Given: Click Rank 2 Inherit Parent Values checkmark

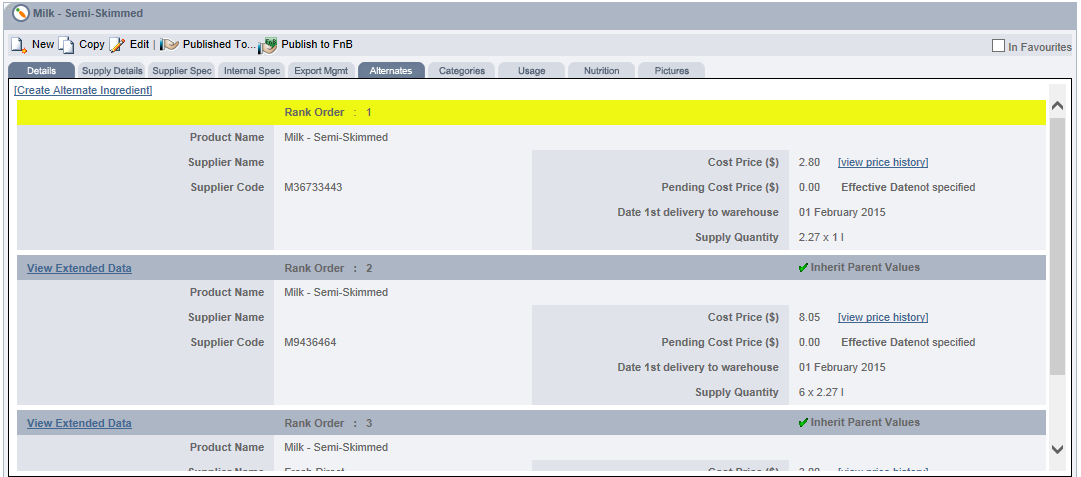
---
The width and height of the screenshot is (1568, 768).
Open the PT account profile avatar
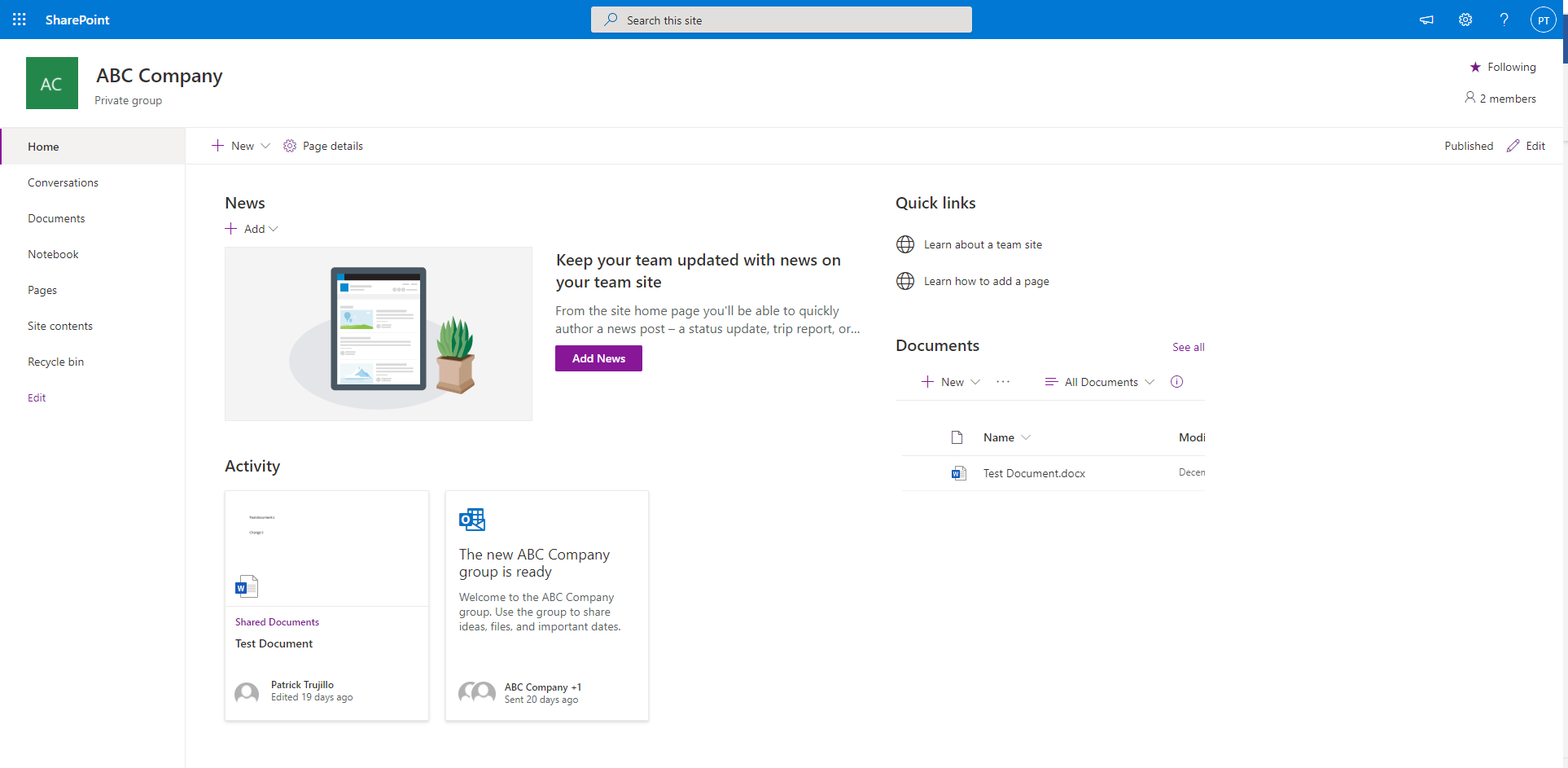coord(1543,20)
...
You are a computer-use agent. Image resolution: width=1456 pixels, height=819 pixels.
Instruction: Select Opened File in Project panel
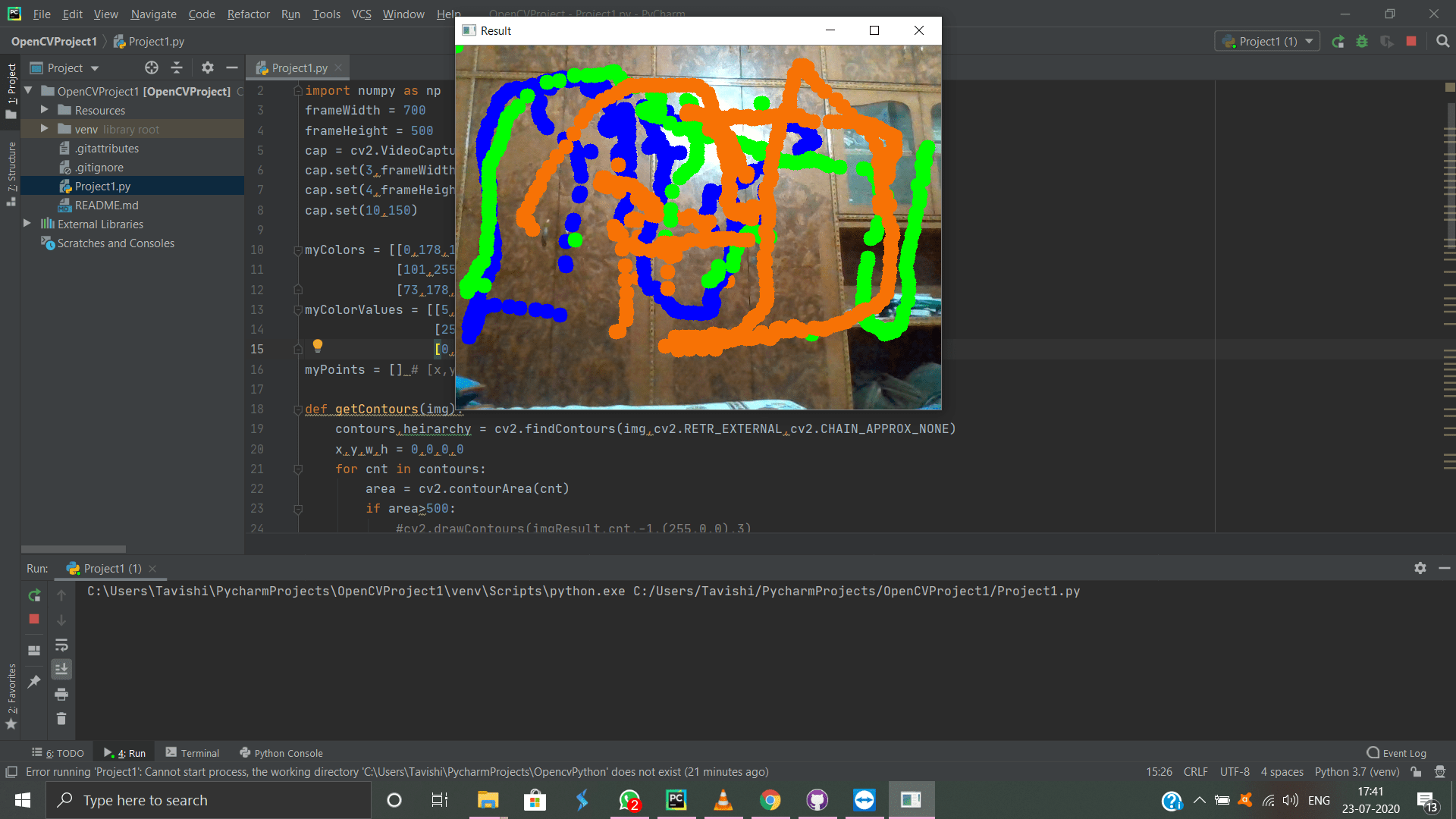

** YOUR INSTRUCTIONS **
Locate every line in the material above that contains the word "height", matching case exactly, and copy each of those lines.

** SOLUTION **
The width and height of the screenshot is (1568, 768).
You are a computer-use agent. Image resolution: width=1456 pixels, height=819 pixels.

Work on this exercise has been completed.